◆ WHAT TO WORK ON: Reproduce each of the records below word for word, without any change.

◆ Data listing:
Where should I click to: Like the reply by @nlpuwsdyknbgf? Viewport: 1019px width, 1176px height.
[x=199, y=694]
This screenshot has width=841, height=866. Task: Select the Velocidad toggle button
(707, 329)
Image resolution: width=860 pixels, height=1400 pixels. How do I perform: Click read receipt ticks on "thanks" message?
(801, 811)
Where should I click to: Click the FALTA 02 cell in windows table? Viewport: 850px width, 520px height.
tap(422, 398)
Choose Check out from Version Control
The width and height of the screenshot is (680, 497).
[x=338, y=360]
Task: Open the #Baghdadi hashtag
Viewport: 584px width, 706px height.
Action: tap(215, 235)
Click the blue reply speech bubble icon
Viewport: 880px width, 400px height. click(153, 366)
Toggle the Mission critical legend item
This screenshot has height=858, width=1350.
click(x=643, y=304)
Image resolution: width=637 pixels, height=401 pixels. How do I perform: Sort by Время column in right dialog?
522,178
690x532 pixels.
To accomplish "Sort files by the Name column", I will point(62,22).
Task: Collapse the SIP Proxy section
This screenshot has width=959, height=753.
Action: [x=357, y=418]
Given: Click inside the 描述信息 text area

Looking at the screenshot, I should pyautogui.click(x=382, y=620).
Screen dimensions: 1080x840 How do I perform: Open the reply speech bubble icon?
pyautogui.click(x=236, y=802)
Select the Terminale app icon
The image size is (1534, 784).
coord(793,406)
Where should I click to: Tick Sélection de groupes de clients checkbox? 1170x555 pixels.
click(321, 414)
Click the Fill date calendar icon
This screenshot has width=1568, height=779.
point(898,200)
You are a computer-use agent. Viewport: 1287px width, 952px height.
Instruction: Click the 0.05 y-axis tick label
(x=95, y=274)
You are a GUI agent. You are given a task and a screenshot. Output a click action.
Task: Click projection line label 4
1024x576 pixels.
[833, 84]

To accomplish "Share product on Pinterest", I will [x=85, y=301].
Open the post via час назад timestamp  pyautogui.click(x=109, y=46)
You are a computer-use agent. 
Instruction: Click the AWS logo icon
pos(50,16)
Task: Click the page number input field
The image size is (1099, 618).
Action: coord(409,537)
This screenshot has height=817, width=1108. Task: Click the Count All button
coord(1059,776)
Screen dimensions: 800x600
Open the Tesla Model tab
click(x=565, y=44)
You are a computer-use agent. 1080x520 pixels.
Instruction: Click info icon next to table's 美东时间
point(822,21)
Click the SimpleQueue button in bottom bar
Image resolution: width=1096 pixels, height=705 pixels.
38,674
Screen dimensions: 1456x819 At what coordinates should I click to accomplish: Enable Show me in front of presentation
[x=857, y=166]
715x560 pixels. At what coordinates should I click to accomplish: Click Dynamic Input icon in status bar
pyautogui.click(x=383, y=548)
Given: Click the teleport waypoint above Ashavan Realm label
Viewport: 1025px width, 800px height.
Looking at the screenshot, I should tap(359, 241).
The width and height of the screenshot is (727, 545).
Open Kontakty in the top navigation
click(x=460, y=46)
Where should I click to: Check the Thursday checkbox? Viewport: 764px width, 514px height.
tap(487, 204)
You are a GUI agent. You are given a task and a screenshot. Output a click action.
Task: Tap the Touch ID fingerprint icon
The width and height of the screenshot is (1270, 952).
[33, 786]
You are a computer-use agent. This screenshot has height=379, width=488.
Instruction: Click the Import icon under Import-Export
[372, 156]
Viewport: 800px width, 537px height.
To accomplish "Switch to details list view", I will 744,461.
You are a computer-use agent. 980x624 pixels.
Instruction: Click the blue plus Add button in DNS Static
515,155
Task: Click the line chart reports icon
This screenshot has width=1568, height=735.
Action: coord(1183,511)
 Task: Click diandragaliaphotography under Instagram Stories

◆ RESULT:
Where should I click to: Like the reply by @nlpuwsdyknbgf? Viewport: 1019px width, 1176px height.
[x=199, y=694]
This screenshot has width=841, height=866. Task: Select the Velocidad toggle button
(707, 329)
Image resolution: width=860 pixels, height=1400 pixels. How do I perform: Click read receipt ticks on "thanks" message?
(801, 811)
Where should I click to: Click the FALTA 02 cell in windows table? Viewport: 850px width, 520px height.
tap(422, 398)
Choose Check out from Version Control
The width and height of the screenshot is (680, 497).
[x=338, y=360]
Task: Open the #Baghdadi hashtag
Viewport: 584px width, 706px height.
Action: tap(215, 235)
Click the blue reply speech bubble icon
Viewport: 880px width, 400px height. click(153, 366)
Toggle the Mission critical legend item
This screenshot has height=858, width=1350.
click(x=643, y=304)
Image resolution: width=637 pixels, height=401 pixels. How do I perform: Sort by Время column in right dialog?
522,178
690x532 pixels.
To accomplish "Sort files by the Name column", I will point(62,22).
Task: Collapse the SIP Proxy section
This screenshot has width=959, height=753.
Action: [x=357, y=418]
Given: Click inside the 描述信息 text area

Looking at the screenshot, I should pyautogui.click(x=382, y=620).
Screen dimensions: 1080x840 How do I perform: Open the reply speech bubble icon?
pyautogui.click(x=236, y=802)
Select the Terminale app icon
The image size is (1534, 784).
coord(793,406)
Where should I click to: Tick Sélection de groupes de clients checkbox? 1170x555 pixels.
click(321, 414)
Click the Fill date calendar icon
This screenshot has width=1568, height=779.
point(898,200)
You are a computer-use agent. Viewport: 1287px width, 952px height.
Instruction: Click the 0.05 y-axis tick label
(x=95, y=274)
You are a GUI agent. You are given a task and a screenshot. Output a click action.
Task: Click projection line label 4
1024x576 pixels.
[833, 84]

To accomplish "Share product on Pinterest", I will [x=85, y=301].
Open the post via час назад timestamp  pyautogui.click(x=109, y=46)
You are a computer-use agent. 
Instruction: Click the AWS logo icon
pos(50,16)
Task: Click the page number input field
The image size is (1099, 618).
Action: coord(409,537)
This screenshot has height=817, width=1108. Task: Click the Count All button
coord(1059,776)
Screen dimensions: 800x600
Open the Tesla Model tab
click(x=565, y=44)
You are a computer-use agent. 1080x520 pixels.
Instruction: Click info icon next to table's 美东时间
point(822,21)
Click the SimpleQueue button in bottom bar
Image resolution: width=1096 pixels, height=705 pixels.
38,674
Screen dimensions: 1456x819 At what coordinates should I click to accomplish: Enable Show me in front of presentation
[x=857, y=166]
715x560 pixels. At what coordinates should I click to accomplish: Click Dynamic Input icon in status bar
pyautogui.click(x=383, y=548)
Given: Click the teleport waypoint above Ashavan Realm label
Viewport: 1025px width, 800px height.
Looking at the screenshot, I should tap(359, 241).
The width and height of the screenshot is (727, 545).
Open Kontakty in the top navigation
click(x=460, y=46)
Where should I click to: Check the Thursday checkbox? Viewport: 764px width, 514px height.
tap(487, 204)
You are a GUI agent. You are given a task and a screenshot. Output a click action.
Task: Tap the Touch ID fingerprint icon
The width and height of the screenshot is (1270, 952).
[33, 786]
You are a computer-use agent. This screenshot has height=379, width=488.
Instruction: Click the Import icon under Import-Export
[372, 156]
Viewport: 800px width, 537px height.
To accomplish "Switch to details list view", I will 744,461.
You are a computer-use agent. 980x624 pixels.
Instruction: Click the blue plus Add button in DNS Static
515,155
Task: Click the line chart reports icon
This screenshot has width=1568, height=735.
Action: coord(1183,511)
 Task: Click diandragaliaphotography under Instagram Stories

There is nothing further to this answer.